→ ABOUT THIS TASK: Write out the complete data exactly as written.

----

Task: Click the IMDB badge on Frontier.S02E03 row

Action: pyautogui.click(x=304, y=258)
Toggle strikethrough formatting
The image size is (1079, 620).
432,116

----

→ OUTPUT OF THE TASK:
Task: Click the IMDB badge on Frontier.S02E03 row

Action: pyautogui.click(x=304, y=258)
Toggle strikethrough formatting
The image size is (1079, 620).
432,116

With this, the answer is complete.